HS2 Phase 1 runs from London to the West Midlands, around 225 kilometres with four stations, and the latest estimate now sits between £87.7 billion and £102.7 billion. The earliest section, between Old Oak Common and Birmingham Curzon Street, will not open until at least May 2036 and could slip to October 2039. Full services into London Euston are not expected before May 2040 and could be delayed to December 2043. The Chūō Shinkansen’s Shinagawa-to-Nagoya section is around 286 kilometres with six stations, roughly 86 per cent of it underground, including deep mountain tunnels, underground terminals, a maglev system and a design speed of 500 km/h. JR Central revised its cost estimate for that section in October 2025 to ¥11 trillion, roughly £52 billion at recent exchange rates. Even after that overrun, the Japanese project still works out at around £180 million per kilometre; HS2, on the upper estimate, comes in at close to £460 million per kilometre. Cost categories, exchange rates, land regimes and project scope are never strictly comparable, but the gap is too large to dismiss with a wave at “different national circumstances”.

Put the two side by side. The Japanese line is 50 kilometres longer, has two more stations, is designed to run nearly twice as fast, sits almost entirely underground, and relies on a maglev system that has yet to be proven at commercial scale. On every dimension of engineering difficulty, the Chūō Shinkansen is the harder project. Yet the timelines are roughly aligned. Japan broke ground at the end of 2014 and aims to open in 2035. Britain began main construction in 2020 and expects the first section to open between 2036 and 2039, with full services not until the early 2040s. In roughly the same twenty years, Japan is delivering a longer, faster, deeper, more complex railway with more stations. Britain is delivering a shortened, slowed, hollowed-out version of its original plan, for more than twice the price.

HS2’s deepest failure is not that it built too many tunnels. It is that it never honestly priced what surface construction actually costs in modern England. The country is densely populated, land rights are layered, local opposition is well-organised, environmental constraints are tight, and existing roads, utilities, villages, woodland and farmland are tangled together. Surface alignments look cheaper on a spreadsheet. In practice, each one drags along compensation, realignment, noise mitigation, viaducts, road diversions, utility relocation, ecological offsetting, construction traffic, local lobbying and legal challenge. The project thought it was saving money by avoiding tunnels and ended up exporting that saving into political and administrative complexity it could not control. The £100 million bat tunnel became a symbol not because protecting bats is absurd, but because it laid bare the contradiction at the heart of HS2: a high-speed rail project sinking enormous time and money into managing the resistance generated by its own decision to stay above ground.

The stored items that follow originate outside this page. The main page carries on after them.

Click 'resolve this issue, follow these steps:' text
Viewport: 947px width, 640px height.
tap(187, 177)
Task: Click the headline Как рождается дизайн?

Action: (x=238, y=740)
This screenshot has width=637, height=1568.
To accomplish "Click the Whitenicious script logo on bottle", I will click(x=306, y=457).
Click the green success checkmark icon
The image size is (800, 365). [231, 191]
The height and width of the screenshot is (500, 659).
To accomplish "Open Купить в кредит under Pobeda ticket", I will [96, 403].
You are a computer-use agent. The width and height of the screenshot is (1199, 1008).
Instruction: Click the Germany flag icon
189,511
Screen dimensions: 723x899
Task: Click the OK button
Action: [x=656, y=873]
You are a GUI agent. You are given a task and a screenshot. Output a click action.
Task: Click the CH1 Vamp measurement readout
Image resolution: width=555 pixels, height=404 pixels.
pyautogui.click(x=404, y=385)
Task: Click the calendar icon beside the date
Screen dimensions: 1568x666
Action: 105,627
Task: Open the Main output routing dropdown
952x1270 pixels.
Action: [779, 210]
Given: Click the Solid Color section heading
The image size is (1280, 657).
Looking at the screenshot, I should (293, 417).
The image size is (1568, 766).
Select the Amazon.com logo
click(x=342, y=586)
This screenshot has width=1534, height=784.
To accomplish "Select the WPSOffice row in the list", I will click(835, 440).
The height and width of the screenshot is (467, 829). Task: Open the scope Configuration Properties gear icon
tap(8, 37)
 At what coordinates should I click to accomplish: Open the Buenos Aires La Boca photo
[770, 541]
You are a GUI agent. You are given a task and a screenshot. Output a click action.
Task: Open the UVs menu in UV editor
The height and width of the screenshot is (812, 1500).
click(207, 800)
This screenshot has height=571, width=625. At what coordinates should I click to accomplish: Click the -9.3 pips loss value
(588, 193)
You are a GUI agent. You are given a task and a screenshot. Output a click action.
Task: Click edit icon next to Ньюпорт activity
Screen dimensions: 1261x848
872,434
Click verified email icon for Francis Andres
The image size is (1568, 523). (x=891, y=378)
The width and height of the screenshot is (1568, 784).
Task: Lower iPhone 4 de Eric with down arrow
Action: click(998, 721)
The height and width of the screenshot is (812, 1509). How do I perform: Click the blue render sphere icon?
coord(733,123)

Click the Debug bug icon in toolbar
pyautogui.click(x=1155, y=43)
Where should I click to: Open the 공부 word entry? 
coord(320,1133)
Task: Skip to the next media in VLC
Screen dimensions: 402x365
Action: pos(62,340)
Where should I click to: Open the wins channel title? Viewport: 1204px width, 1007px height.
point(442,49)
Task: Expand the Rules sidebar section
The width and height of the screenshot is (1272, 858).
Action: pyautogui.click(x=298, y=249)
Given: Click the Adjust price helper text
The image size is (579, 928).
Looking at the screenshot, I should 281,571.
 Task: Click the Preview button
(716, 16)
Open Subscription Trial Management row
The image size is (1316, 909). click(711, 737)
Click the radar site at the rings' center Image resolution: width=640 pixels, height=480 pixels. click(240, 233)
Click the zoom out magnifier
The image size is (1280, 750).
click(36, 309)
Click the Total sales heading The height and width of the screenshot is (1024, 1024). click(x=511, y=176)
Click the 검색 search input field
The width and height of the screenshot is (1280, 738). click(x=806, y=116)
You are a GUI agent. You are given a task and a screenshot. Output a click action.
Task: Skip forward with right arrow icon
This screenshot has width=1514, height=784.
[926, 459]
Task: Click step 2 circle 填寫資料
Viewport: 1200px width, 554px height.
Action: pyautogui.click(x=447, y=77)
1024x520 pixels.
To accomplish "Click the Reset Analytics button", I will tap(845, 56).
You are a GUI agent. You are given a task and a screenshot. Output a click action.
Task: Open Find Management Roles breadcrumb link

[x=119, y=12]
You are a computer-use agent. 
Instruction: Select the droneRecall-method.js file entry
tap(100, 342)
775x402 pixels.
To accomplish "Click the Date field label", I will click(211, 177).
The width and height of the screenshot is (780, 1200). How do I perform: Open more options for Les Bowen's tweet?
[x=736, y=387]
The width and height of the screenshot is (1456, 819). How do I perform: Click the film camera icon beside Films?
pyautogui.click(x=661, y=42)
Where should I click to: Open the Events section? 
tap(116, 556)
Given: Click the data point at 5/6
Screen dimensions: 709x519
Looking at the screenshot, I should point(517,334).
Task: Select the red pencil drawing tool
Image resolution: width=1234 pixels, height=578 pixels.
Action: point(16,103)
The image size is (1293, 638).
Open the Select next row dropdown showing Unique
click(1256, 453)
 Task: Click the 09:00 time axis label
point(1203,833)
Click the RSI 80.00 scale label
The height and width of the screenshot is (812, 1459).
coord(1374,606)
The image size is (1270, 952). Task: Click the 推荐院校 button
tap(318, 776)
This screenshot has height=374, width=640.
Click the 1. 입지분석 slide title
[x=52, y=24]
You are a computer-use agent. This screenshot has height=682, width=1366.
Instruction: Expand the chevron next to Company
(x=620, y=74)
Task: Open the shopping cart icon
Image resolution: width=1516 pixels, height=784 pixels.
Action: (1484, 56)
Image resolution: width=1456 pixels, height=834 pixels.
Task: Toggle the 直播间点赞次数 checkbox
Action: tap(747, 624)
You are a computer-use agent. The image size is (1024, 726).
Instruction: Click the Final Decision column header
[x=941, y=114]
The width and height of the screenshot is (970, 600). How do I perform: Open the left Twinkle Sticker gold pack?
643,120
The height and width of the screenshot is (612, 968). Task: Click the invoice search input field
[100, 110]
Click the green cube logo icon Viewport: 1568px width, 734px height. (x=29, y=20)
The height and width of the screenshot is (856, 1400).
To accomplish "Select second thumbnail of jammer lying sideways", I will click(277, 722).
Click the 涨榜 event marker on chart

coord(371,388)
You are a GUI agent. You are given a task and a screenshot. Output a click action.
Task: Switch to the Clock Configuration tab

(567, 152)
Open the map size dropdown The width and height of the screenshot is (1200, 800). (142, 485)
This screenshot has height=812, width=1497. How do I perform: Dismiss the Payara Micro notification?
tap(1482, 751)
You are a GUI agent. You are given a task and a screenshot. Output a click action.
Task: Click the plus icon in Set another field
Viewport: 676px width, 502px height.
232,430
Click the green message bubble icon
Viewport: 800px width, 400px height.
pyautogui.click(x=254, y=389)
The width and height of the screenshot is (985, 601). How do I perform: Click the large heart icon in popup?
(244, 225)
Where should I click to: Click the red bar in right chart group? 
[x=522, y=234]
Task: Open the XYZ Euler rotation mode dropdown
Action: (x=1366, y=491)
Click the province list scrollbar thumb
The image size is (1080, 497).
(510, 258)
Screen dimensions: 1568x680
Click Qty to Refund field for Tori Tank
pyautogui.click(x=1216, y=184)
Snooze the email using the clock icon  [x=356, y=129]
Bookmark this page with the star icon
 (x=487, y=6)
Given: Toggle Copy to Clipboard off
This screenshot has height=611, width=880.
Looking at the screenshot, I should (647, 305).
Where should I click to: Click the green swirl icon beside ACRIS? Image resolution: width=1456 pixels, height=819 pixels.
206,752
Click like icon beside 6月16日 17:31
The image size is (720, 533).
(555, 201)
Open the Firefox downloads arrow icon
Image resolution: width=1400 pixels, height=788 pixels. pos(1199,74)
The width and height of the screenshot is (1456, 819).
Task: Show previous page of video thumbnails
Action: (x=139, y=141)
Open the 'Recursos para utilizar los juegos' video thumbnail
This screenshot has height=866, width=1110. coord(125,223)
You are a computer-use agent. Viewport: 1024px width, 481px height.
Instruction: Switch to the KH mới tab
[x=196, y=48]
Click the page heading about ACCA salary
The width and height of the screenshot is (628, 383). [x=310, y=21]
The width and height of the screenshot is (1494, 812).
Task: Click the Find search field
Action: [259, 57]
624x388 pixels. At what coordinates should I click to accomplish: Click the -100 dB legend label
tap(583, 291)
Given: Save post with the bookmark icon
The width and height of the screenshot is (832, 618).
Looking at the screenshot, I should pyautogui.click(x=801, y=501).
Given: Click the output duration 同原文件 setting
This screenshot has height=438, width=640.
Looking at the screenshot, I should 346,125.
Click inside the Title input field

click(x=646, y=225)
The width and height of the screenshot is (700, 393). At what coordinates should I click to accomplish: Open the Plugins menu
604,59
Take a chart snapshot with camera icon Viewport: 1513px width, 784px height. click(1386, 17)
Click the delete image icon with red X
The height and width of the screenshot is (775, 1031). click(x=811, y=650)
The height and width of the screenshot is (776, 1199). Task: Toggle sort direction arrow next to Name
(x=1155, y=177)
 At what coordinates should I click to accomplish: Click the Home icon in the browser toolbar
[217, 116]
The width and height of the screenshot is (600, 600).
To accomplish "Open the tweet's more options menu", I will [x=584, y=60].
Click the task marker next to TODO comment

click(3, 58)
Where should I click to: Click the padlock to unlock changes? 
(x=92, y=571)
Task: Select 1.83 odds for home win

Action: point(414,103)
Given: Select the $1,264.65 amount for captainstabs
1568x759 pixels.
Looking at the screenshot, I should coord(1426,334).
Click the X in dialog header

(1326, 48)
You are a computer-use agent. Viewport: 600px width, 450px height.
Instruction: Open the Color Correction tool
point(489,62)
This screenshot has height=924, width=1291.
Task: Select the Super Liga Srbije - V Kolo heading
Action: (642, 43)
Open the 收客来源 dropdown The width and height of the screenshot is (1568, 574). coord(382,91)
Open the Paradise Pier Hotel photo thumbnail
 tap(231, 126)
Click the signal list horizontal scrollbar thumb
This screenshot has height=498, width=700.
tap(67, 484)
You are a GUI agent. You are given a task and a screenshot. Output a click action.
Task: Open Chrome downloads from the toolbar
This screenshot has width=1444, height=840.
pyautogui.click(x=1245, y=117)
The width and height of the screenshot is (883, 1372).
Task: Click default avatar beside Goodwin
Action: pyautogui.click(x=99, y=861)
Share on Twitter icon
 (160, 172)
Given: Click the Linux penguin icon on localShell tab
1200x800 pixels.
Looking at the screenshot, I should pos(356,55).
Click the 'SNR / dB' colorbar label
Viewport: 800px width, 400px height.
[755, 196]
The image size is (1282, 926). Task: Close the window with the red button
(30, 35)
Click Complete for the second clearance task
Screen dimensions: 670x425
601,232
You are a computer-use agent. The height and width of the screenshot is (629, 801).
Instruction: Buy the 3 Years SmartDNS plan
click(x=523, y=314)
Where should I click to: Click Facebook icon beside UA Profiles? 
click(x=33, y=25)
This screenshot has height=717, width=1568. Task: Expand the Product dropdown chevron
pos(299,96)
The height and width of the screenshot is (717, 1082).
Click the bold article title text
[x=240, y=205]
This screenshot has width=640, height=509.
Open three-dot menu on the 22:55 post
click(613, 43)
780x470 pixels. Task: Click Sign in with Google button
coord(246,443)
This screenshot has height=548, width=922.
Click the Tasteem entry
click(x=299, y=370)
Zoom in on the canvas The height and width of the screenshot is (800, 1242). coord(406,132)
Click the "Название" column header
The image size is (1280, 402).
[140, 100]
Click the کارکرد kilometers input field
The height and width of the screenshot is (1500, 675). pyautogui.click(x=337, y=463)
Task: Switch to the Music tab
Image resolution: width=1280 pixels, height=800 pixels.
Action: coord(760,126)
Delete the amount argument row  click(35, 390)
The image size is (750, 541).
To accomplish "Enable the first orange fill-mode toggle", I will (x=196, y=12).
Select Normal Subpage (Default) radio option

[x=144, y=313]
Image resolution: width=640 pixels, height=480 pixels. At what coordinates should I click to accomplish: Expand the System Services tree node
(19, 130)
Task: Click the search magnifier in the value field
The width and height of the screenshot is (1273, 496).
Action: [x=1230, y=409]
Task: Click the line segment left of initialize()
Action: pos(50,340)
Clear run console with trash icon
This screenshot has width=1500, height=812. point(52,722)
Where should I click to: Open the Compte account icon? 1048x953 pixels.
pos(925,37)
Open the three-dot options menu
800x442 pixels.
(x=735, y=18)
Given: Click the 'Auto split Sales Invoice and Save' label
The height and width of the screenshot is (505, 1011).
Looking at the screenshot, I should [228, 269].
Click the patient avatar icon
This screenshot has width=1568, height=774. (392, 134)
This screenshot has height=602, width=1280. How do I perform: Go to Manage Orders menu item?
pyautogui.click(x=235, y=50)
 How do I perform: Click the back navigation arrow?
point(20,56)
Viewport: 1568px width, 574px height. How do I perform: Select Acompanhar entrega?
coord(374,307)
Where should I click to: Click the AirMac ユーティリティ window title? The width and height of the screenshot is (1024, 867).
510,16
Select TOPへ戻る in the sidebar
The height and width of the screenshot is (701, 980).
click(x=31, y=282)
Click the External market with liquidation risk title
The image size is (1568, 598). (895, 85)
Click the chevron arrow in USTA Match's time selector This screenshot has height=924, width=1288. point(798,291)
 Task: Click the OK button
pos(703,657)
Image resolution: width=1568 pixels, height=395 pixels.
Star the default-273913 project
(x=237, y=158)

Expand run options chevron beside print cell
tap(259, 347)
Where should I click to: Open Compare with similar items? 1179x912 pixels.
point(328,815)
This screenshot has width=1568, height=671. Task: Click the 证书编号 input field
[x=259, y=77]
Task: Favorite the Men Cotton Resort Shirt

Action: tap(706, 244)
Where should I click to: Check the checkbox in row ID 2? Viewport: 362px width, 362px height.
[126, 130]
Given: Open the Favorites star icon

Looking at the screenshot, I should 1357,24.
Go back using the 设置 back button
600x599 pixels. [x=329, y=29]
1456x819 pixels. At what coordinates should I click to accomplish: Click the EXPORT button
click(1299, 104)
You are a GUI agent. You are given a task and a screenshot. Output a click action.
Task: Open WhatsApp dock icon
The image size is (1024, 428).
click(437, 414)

The lesson from the Chūō Shinkansen is not that “all-tunnel is always cheaper”. It is that Japan accepted earlier a simple reality: in mountains, dense cities and high-conflict corridors, tunnelling is not a luxury but a way of containing risk. Deep tunnels are expensive, but they involve fewer interfaces, less land acquisition, less surface disruption, more direct alignments and more concentrated engineering responsibility. HS2 oscillated indefinitely between two mentalities. It wanted to be marketed as a world-class high-speed railway while still being delivered through piecemeal British compromise on every stretch of route. What it saved was not money. It was the project’s coherence, replaced by an endless chain of exceptions, fixes and redesigns.

The British government itself has now conceded that roughly two thirds of HS2’s cost increases stem from work missed from the original scope, underestimation and inefficiency, with only about a third attributable to inflation. The Stewart Review, published in 2025, was even blunter. The very ambition of building “the best and fastest” railway, it concluded, had undermined any culture of cost control; the project was “subject to evolving political aims, which pushed forward on the schedule before there was sufficient design maturity and caused progressive removals of scope”. This is no longer an engineering accident. It is institutional failure.

The irony deepens. HS2 has now reduced its top design speed from 360 km/h to 320 km/h to reduce testing, certification and commissioning risks, claiming savings of £1 billion to £2.5 billion. Lowering the speed is not necessarily wrong; 320 km/h is the established operating standard across much of mainland Europe. The fault lies in how late this realism has arrived. By the time over £40 billion had been spent in five years without a single metre of track laid, admitting that the original specification was too ambitious is no longer prudence. It is a belated patch.

Slice the failures apart and HS2 reads as the product of several British institutional habits compounding on each other. Planning procedures demand hybrid bills, environmental assessments, judicial reviews and successive rounds of public consultation; each step is reasonable on its own, ruinous in combination. NIMBYism turns every surface alignment into an exercise in compensation, rerouting, tunnel extensions and ecological remediation. Most damaging of all, specifications and scope keep changing. The northern legs of Phase 2 were cancelled in stages; the Euston station design was redrawn and then overturned; each round of “cost-saving” scope reduction created vast sunk costs that could not be recovered. The Stewart Review put it plainly: “constant scope changes, ineffective contracts and bad management” have wasted billions of pounds. Trying to cut costs through deletion has only produced more expensive losses.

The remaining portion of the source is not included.